In 2000, General Electric posted its 100th consecutive quarter of growth in continuing operations. That's 25 years. Raise your hand if that sounds just a bit suspicious. Whatever business you're in, that feat just isn't possible unless your company's managing its reported earnings.

According to a 1998 survey, 78% of chief financial officers attending a given conference said they'd been asked to "cast financial results in a better light" without running afoul of GAAP. Half said they'd done it. Nearly half said they'd been asked to misrepresent their company's numbers, and 38% admitted they'd done so. Another survey at a different conference found that more than half of the CFOs attending had been asked to juice their numbers, and 17% had agreed to do so.

It's easy to understand why companies succumb to the incredible pressure to make it look like they've met or beaten targets or Wall Street expectations. Consistent growth is a feather in any CEO's cap, and a rising stock price often increases many executives' compensation, especially from stock options. But when companies stray from merely managing their numbers within GAAP into outright fudging them -- Enron, Sunbeam, we're looking at you here -- they can ruin themselves and their shareholders.

How can we spot suspicious earnings patterns soon enough to save ourselves? We can track how closely a company meets earnings expectations, monitor its frequency of year-over-year growth, and compare those stats to numbers from a few competitors, which should be affected similarly by changes in the business cycle. Any company that lands eerily close to earnings-per-share (EPS) expectations, and grows earnings year over year with unusual reliability, should raise a yellow flag and invite us to look closer.

Here's a look at what Stryker (NYSE: SYK), the medical device company, has done over the past few years. I've also included a couple of other businesses playing in the same space for comparison.

Company

Reported EPS Within $0.02 of Estimates?

How Close to Estimates, on Average

How Often It Reported Growth

Stryker

25 times in last 26 quarters.

$0.00

21 times in last 22 quarters.

St. Jude Medical (NYSE: STJ)

20 times in last 26 quarters.

$0.02

19 times in last 22 quarters.

Zimmer Holdings (NYSE: ZMH)

11 times in last 26 quarters.

$0.03

18 times in last 22 quarters.

Source: Earnings.com and author's calculation. Difference in number of quarters counted because of data source.

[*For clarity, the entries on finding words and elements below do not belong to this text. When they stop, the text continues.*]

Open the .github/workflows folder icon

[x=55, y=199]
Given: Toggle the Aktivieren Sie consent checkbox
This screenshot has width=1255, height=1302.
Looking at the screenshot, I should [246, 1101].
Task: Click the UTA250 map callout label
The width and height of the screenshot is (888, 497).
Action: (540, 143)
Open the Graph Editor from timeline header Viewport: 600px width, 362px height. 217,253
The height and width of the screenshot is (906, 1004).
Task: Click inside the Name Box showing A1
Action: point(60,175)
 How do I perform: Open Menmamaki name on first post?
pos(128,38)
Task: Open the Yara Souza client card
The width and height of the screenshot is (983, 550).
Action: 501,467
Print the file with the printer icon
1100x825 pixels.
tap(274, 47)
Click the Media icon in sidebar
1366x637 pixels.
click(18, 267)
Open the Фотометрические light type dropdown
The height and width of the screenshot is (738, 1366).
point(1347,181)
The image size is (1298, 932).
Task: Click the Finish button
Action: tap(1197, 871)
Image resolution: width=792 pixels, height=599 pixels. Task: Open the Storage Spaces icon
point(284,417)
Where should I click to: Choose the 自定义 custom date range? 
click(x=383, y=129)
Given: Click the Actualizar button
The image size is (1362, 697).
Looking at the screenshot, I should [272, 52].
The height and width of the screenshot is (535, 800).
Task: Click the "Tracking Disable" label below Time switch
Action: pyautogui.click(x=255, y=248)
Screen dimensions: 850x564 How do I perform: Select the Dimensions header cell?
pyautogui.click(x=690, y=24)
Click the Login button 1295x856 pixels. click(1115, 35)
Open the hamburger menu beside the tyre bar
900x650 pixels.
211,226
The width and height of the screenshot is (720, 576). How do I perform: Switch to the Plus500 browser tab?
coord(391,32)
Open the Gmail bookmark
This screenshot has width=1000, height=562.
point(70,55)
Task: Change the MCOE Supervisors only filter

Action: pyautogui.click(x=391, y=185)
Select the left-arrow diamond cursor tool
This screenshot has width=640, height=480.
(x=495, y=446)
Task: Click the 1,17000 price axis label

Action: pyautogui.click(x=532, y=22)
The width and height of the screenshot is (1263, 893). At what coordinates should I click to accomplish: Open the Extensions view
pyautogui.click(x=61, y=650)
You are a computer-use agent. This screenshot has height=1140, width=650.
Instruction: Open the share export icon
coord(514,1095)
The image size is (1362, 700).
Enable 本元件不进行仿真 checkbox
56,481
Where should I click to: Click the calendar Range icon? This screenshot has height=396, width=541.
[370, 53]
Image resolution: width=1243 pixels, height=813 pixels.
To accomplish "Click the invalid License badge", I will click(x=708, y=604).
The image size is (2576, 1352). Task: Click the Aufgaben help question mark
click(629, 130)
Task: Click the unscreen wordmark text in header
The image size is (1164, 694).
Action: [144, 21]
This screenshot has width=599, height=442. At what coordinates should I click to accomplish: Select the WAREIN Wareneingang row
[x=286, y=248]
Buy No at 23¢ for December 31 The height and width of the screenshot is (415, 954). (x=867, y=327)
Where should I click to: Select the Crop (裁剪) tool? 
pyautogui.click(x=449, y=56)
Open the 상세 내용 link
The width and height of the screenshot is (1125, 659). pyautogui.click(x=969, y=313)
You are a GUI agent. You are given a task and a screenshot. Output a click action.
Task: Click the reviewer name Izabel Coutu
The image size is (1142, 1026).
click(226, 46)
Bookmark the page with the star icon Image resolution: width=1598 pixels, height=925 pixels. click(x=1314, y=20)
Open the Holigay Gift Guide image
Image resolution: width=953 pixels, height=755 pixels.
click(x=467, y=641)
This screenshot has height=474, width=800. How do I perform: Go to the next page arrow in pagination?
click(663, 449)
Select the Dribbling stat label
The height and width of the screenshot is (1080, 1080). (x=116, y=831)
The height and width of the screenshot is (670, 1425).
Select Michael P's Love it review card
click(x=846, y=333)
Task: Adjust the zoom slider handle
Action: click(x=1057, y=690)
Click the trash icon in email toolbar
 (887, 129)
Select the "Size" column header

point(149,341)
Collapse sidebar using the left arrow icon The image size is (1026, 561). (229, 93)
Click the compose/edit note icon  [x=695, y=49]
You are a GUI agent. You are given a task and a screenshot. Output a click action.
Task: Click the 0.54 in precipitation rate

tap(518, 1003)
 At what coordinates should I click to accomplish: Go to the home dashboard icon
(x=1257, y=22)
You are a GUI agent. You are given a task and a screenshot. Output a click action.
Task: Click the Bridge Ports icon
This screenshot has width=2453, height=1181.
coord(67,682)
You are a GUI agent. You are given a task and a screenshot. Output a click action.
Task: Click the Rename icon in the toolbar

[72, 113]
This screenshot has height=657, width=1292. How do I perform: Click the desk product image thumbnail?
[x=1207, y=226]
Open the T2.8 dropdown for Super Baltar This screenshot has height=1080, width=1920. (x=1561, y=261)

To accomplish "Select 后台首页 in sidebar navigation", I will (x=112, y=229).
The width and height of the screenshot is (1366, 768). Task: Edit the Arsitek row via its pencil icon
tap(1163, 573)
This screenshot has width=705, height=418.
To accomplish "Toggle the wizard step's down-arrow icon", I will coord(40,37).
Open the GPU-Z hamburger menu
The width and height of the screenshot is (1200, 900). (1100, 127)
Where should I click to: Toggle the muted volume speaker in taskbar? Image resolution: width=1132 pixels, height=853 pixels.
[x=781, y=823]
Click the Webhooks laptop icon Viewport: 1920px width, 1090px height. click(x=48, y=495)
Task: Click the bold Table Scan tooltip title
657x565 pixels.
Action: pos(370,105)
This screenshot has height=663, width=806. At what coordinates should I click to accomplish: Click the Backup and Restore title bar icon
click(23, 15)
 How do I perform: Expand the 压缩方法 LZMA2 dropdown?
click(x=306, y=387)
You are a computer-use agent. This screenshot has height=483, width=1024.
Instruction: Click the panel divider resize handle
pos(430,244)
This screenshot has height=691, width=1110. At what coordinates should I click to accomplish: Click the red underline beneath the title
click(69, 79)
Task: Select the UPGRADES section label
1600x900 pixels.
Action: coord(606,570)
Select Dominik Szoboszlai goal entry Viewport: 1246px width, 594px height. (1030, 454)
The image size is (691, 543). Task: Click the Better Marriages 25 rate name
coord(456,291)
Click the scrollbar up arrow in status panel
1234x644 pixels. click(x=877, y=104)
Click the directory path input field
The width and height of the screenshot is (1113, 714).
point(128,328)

Wow. Stryker has hit within $0.02 of estimates in every single quarter but one for the past six and a half years. And that one time, it beat by $0.03 instead. In fact, in the course of those 25 quarters, it either hit right on or beat by a penny an amazing 21 times. Plus, it reported yearly growth in all but one of the past 4.5 years. That one quarter was the second quarter of 2009, where it reported merely flat earnings. Not once did it report a decline in earnings -- this during both a bull market and a brutal recession.

That's quite an accomplishment. It could be a fantastic company, but if I held shares, I'd definitely be doing some digging to see how it managed that extraordinary record. Mind you, St. Jude is almost as impressive, but Zimmer, in the same line of business as the other two, didn't come anywhere close. Definite yellow flags here, Fools, requiring additional investigation.

Note that I'm not concentrating on managing estimates here -- though management does that, too. However, if a management team always seems to deliver on estimates time and time again, you should probably dig a bit deeper, to see whether its interpretation of GAAP is getting a bit too fast and loose.

Investors crave consistency. That's one reason why its string of reliable results spurred GE's stock price to rise so much in the 1980s and 1990s. But the real world isn't consistent, and Foolish investors should account for that. If a company's results seem too steady to be true, Fools should proceed with caution.